*Written task*.
Copy the records word for word from their first line through the line containing "Looking at the screenshot, I should 322,495.", including that line.
·····
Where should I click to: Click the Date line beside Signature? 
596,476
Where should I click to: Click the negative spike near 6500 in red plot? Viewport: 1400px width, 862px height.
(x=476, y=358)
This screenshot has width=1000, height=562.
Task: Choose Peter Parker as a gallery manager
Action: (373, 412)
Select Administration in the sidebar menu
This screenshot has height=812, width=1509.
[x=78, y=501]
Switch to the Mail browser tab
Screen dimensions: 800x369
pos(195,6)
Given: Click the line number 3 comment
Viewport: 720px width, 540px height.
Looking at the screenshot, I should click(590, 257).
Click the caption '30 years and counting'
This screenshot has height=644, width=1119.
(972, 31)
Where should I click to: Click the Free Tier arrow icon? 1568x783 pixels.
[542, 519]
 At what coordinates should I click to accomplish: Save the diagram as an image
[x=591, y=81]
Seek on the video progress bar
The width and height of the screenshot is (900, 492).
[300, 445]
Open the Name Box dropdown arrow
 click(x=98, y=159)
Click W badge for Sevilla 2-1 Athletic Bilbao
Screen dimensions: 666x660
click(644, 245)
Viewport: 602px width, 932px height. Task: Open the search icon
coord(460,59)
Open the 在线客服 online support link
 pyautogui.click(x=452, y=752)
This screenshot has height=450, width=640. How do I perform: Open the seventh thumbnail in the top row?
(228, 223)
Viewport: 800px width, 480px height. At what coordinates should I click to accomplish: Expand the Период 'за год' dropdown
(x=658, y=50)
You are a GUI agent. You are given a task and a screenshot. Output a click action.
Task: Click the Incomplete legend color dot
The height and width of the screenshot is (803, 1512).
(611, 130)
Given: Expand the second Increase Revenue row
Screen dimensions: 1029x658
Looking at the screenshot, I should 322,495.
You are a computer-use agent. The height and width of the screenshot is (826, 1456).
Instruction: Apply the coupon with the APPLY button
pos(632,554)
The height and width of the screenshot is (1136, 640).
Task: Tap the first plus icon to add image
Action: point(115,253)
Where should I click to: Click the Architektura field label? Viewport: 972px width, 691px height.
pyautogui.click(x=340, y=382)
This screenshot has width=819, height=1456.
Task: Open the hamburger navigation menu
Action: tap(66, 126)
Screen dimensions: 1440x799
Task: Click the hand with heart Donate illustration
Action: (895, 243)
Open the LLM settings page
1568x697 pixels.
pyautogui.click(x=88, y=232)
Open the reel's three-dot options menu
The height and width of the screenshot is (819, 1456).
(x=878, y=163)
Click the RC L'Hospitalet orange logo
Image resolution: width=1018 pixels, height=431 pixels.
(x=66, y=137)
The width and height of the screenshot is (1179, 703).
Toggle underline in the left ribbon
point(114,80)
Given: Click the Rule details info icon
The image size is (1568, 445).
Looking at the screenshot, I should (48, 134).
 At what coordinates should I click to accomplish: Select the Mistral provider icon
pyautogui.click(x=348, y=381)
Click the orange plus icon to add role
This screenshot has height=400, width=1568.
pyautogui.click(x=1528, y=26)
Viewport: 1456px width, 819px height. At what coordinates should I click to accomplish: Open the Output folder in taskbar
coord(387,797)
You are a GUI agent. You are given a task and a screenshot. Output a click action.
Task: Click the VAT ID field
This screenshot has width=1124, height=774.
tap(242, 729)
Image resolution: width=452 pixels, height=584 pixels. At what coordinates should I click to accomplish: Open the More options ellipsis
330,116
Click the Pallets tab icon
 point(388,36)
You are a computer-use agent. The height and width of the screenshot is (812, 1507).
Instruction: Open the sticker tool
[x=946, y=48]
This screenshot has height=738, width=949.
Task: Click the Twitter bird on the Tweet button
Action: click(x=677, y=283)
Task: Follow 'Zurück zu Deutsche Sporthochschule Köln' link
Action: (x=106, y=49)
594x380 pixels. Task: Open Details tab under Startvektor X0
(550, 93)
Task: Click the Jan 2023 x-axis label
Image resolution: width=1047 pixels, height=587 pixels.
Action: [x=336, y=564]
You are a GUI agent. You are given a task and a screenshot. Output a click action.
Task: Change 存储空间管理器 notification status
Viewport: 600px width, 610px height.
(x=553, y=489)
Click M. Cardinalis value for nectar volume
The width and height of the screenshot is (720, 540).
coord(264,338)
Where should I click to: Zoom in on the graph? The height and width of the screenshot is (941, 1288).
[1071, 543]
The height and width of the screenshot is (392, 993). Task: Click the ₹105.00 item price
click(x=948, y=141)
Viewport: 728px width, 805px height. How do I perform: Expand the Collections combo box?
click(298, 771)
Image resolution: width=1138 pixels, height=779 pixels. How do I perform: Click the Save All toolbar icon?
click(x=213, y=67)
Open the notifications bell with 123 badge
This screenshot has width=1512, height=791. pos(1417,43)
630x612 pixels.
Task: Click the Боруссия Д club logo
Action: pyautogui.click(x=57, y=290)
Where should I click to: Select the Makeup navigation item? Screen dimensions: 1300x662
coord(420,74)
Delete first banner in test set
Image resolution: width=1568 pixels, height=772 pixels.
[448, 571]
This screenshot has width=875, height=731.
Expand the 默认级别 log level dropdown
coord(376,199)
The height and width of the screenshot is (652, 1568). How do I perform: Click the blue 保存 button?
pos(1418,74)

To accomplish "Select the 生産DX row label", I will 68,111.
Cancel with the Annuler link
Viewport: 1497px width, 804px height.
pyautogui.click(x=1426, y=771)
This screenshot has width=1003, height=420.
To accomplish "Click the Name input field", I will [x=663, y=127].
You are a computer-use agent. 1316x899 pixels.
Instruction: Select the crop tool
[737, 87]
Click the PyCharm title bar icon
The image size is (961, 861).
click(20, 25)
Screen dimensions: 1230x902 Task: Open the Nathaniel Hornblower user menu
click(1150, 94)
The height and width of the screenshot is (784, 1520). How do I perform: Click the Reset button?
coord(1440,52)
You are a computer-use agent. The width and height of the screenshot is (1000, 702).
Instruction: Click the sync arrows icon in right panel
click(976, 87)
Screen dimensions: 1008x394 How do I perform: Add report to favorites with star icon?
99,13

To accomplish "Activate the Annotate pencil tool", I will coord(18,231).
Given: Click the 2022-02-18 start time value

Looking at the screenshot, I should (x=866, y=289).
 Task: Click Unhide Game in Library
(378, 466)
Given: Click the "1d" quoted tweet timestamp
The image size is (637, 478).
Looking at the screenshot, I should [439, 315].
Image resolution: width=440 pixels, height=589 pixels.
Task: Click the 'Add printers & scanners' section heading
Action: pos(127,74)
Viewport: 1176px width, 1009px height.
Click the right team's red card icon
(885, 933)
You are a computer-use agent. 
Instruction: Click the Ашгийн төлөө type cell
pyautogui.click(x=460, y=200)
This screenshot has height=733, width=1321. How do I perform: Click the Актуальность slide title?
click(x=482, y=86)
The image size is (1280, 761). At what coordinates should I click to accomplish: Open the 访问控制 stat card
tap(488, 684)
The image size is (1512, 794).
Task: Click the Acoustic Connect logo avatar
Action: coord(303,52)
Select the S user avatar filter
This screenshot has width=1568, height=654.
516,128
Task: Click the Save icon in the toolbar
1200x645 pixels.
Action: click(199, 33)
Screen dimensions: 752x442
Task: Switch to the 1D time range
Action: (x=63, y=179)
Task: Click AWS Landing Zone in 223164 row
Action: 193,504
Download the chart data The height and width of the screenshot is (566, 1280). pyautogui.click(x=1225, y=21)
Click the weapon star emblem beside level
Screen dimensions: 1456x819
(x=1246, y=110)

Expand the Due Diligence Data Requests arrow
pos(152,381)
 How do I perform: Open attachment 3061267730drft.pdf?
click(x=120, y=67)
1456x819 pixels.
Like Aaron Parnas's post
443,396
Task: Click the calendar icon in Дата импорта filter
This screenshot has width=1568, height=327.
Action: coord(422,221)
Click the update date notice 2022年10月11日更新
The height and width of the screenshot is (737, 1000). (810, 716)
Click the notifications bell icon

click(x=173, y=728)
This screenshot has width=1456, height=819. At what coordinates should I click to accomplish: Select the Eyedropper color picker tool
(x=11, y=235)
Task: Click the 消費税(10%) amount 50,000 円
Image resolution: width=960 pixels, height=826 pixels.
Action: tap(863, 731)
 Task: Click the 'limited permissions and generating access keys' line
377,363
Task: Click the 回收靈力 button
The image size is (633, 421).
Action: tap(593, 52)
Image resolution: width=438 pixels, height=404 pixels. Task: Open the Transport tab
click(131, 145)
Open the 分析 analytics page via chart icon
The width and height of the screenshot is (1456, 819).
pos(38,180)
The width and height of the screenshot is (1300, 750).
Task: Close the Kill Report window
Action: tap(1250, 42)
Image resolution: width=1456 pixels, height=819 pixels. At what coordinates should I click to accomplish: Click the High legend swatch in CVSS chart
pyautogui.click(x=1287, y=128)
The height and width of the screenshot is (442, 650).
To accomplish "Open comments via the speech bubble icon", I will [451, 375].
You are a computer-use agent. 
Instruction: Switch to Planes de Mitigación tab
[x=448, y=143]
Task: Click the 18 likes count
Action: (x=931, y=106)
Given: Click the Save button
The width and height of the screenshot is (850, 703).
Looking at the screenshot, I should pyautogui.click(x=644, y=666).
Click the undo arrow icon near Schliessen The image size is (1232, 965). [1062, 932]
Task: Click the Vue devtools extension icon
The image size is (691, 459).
·····
*Expected output*.
Where should I click to: Click the Date line beside Signature? 
596,476
Where should I click to: Click the negative spike near 6500 in red plot? Viewport: 1400px width, 862px height.
(x=476, y=358)
This screenshot has width=1000, height=562.
Task: Choose Peter Parker as a gallery manager
Action: (373, 412)
Select Administration in the sidebar menu
This screenshot has height=812, width=1509.
[x=78, y=501]
Switch to the Mail browser tab
Screen dimensions: 800x369
pos(195,6)
Given: Click the line number 3 comment
Viewport: 720px width, 540px height.
Looking at the screenshot, I should click(590, 257).
Click the caption '30 years and counting'
This screenshot has height=644, width=1119.
(972, 31)
Where should I click to: Click the Free Tier arrow icon? 1568x783 pixels.
[542, 519]
 At what coordinates should I click to accomplish: Save the diagram as an image
[x=591, y=81]
Seek on the video progress bar
The width and height of the screenshot is (900, 492).
[300, 445]
Open the Name Box dropdown arrow
 click(x=98, y=159)
Click W badge for Sevilla 2-1 Athletic Bilbao
Screen dimensions: 666x660
click(644, 245)
Viewport: 602px width, 932px height. Task: Open the search icon
coord(460,59)
Open the 在线客服 online support link
 pyautogui.click(x=452, y=752)
This screenshot has height=450, width=640. How do I perform: Open the seventh thumbnail in the top row?
(228, 223)
Viewport: 800px width, 480px height. At what coordinates should I click to accomplish: Expand the Период 'за год' dropdown
(x=658, y=50)
You are a GUI agent. You are given a task and a screenshot. Output a click action.
Task: Click the Incomplete legend color dot
The height and width of the screenshot is (803, 1512).
(611, 130)
Given: Expand the second Increase Revenue row
Screen dimensions: 1029x658
Looking at the screenshot, I should 322,495.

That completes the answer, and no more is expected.